Loretta is now 17 years old and she came to his home by herself last night for him to work on her car. That was a bit weird to me, and I feel that maybe the mom has allowed this new relationship because she is interested again. Henry told me that the issues that caused the break-up were all children-related, and, now that they are all grown, I feel a little threatened that he is allowing this girl back into his life, which could lead to the mom getting involved with him romantically. I told him last night that I was very confused and did not understand the need to establish an adult relationship with a child he has not seen in seven years.
Since our relationship is so new, I am unsure how to handle this. I do not want him to have a relationship with this girl, let alone her mother. What is your advice? — He’s Not Really Her Dad
Well, good for you for asserting yourself and expressing your feelings about being threatened and confused. When you told Henry that you don’t understand the need for him to establish a relationship with this 17-year-old girl whom he hasn’t seen in seven years, how did he respond? Was he compassionate with you? Did he take time to try to explain why the relationship was important to him? Has he talked at all about what it was like to raise these kids for eight years and then suddenly not see them again? From my calculations, he was in Loretta’s life as a father-figure from the time she was 2 until she was 10. That’s very significant, and I can understand how he might still think of himself as a father figure.
I don’t fault him for wanting a re-connection with Loretta, and her brothers, when the bond must have been very strong. But if he’s not communicating that effectively to you and he’s not putting you at ease over his (hopefully non-existent) feelings toward their mother, then of course it makes sense that you’d be concerned. There might also be the added worry that Loretta is not a little girl anymore, but a young woman, and he may see her as such, especially since his “father figure” days are years in the past. Does he truly still feel like a father figure to her, or is his sudden interest in her less wholesome?
There’s not much you can do here but talk with Henry and hope that his responses are enough to put your concerns to rest.
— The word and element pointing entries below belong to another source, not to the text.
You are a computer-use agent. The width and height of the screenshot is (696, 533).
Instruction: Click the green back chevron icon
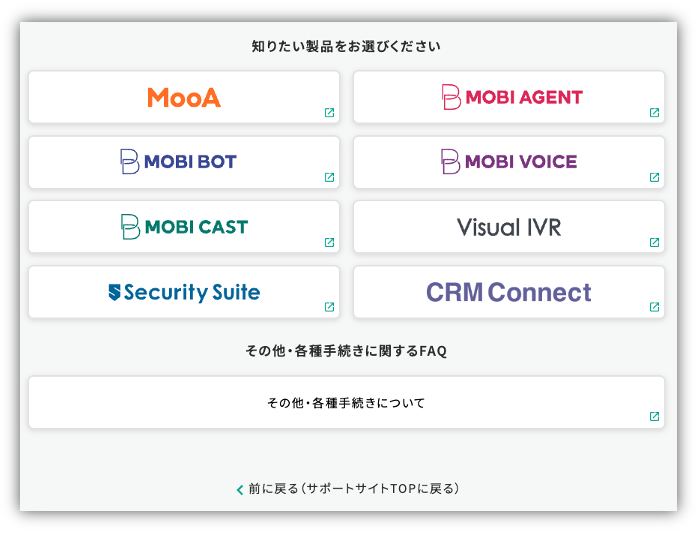coord(240,490)
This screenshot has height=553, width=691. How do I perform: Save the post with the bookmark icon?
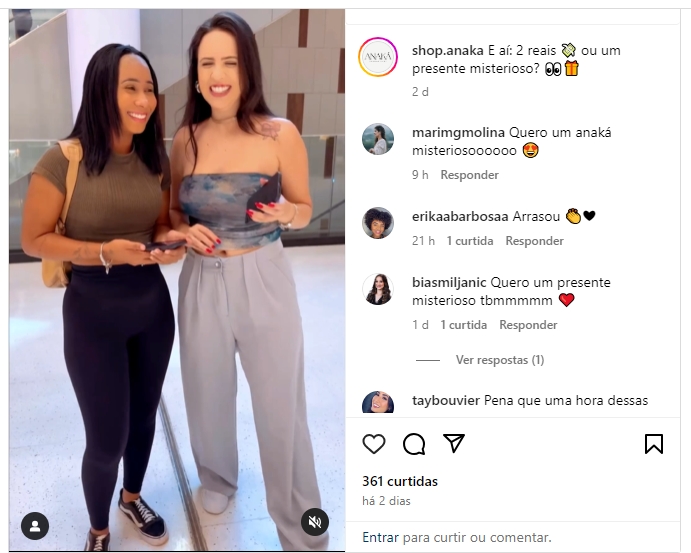coord(654,444)
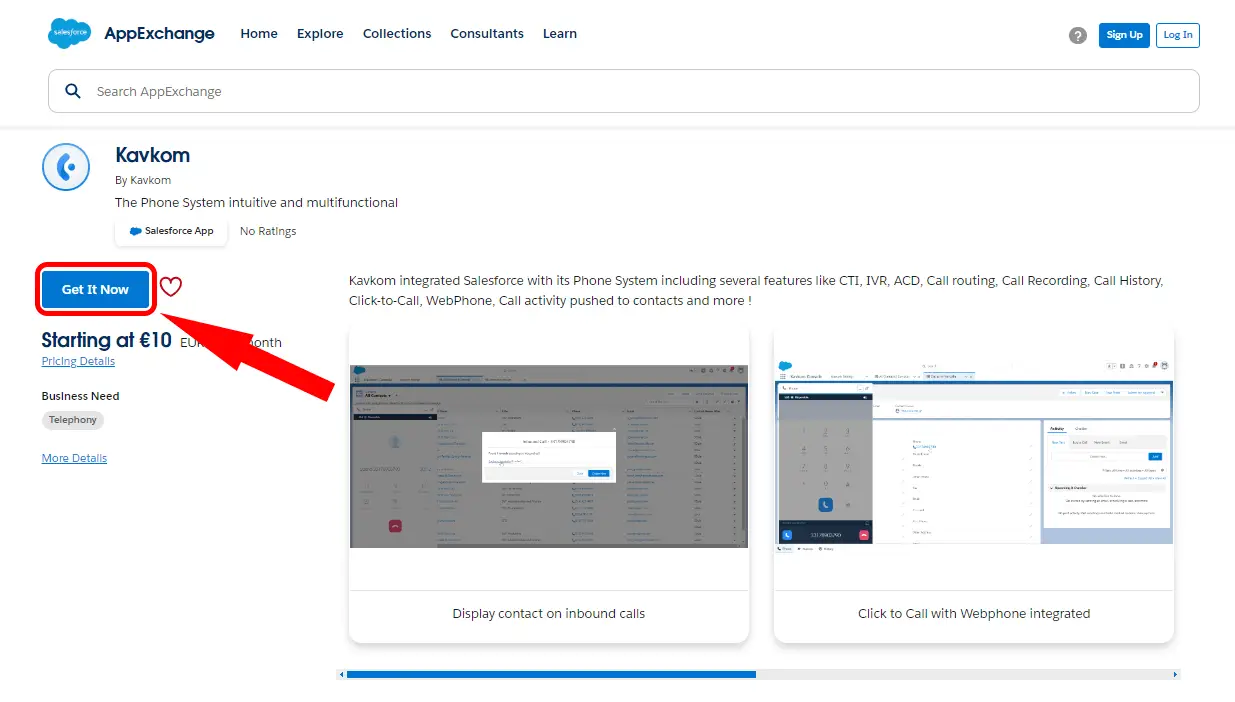
Task: Open the help question mark icon
Action: pos(1077,35)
You certainly cannot forbid him to have a relationship with Loretta or her brothers. And if you don’t trust the guy’s motivations and there’s nothing he is saying or doing to ease your worries, that’s a pretty big red flag. It doesn’t mean he’s doing anything wrong, but it does mean that your relationship is missing a very key ingredient and won’t bake well without it. After seven months, if I were feeling this anxious, I’d probably just cut my losses and move on. Wish the guy well and tell him that this situation simply stirs too many uncomfortable feelings for you and you don’t think you can build a long-lasting, happy relationship on a foundation that suddenly feels so unstable.